The European Union imposed additional sanctions on North Korea on Monday over nuclear and ballistic missile tests carried out in defiance of the UN Security Council.
The decision, implementing a November UN resolution, comes with North Korea in the international spotlight after the assassination in Kuala Lumpur airport of Kim Jong-Nam, the estranged half-brother of leader Kim Jong-Un.
The European Council, comprising the EU’s 28 member states, said the new measures include restrictions on trade in coal, iron and iron ore, plus a ban on imports of copper, nickel, silver and zinc from North Korea.
The sale of new helicopters and vessels to North Korea was banned, while tighter controls were introduced on the transport, finance and property sectors.

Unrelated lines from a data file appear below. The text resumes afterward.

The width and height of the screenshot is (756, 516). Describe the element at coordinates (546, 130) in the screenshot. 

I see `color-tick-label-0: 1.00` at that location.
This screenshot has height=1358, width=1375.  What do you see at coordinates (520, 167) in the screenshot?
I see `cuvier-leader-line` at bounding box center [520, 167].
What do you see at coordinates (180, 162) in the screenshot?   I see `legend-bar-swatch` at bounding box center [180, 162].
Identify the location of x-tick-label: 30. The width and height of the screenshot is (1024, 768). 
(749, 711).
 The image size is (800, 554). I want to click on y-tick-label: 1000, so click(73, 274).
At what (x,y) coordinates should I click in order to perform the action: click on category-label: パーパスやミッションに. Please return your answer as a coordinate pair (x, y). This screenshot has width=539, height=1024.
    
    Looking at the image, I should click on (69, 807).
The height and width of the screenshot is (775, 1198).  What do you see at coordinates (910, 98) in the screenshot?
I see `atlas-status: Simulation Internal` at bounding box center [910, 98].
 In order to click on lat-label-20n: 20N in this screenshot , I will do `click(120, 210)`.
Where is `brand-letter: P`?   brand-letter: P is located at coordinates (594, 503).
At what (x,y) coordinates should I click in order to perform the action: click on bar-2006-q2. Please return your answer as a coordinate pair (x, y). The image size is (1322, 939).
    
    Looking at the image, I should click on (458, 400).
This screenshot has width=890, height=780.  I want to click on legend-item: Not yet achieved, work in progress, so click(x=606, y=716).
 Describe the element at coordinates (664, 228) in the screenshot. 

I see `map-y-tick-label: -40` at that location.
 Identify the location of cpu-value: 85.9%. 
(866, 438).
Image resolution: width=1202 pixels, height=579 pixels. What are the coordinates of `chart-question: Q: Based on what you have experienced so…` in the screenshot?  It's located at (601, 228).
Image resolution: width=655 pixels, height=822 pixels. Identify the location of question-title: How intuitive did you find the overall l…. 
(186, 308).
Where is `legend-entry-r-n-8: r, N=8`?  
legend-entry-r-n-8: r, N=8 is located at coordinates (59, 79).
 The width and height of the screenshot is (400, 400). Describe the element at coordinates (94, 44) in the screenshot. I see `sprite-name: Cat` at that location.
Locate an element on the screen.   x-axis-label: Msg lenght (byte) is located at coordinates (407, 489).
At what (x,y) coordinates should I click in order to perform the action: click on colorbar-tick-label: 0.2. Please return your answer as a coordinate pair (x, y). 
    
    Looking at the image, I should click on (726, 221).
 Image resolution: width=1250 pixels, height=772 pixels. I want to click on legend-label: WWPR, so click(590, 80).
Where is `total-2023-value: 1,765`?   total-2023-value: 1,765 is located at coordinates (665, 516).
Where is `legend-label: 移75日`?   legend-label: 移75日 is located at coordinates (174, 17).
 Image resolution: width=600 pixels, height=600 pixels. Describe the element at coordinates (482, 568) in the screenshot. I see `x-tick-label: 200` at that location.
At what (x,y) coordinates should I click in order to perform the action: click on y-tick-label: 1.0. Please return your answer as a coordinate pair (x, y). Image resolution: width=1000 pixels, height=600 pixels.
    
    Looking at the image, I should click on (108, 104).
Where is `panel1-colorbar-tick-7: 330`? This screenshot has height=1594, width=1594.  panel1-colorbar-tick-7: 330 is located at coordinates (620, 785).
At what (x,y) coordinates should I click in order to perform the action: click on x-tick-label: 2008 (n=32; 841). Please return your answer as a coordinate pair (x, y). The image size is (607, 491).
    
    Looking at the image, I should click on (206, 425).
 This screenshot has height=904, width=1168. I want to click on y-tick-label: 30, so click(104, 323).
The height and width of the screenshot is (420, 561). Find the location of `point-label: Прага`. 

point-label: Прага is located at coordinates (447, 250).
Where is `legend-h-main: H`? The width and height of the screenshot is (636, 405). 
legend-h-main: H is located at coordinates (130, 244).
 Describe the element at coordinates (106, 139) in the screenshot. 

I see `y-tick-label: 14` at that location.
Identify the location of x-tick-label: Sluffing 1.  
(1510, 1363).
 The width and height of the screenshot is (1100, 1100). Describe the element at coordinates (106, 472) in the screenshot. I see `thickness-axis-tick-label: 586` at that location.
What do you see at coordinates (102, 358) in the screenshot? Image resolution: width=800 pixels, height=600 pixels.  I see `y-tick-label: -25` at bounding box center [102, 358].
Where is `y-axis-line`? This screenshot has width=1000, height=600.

Member states will also curb any teaching, training or scientific links which might benefit North Korea’s nuclear and ballistic missile programmes, it added.
EU sanctions against North Korea date back to 2006 and are part of international efforts to reverse a nuclear and ballistic missile programme which experts believe is intended to give Pyongyang the capability to hit the US mainland.
A UN report seen by AFP last week said many states were failing to implement sanctions effectively while North Korea got around many of them by using middlemen and front companies, notably in Malaysia and China.
It also warned that North Korea’s two nuclear tests and 26 missile launches last year marked “technological milestones in weapons of mass destruction capability and all indications are that this pace will continue.”
China, North Korea’s main trading partner and ally, suspended all imports of coal from North Korea last week but analysts said this may have been linked to the killing of Kim Jong-Nam. who had close ties with Beijing, rather than to the sanctions regime.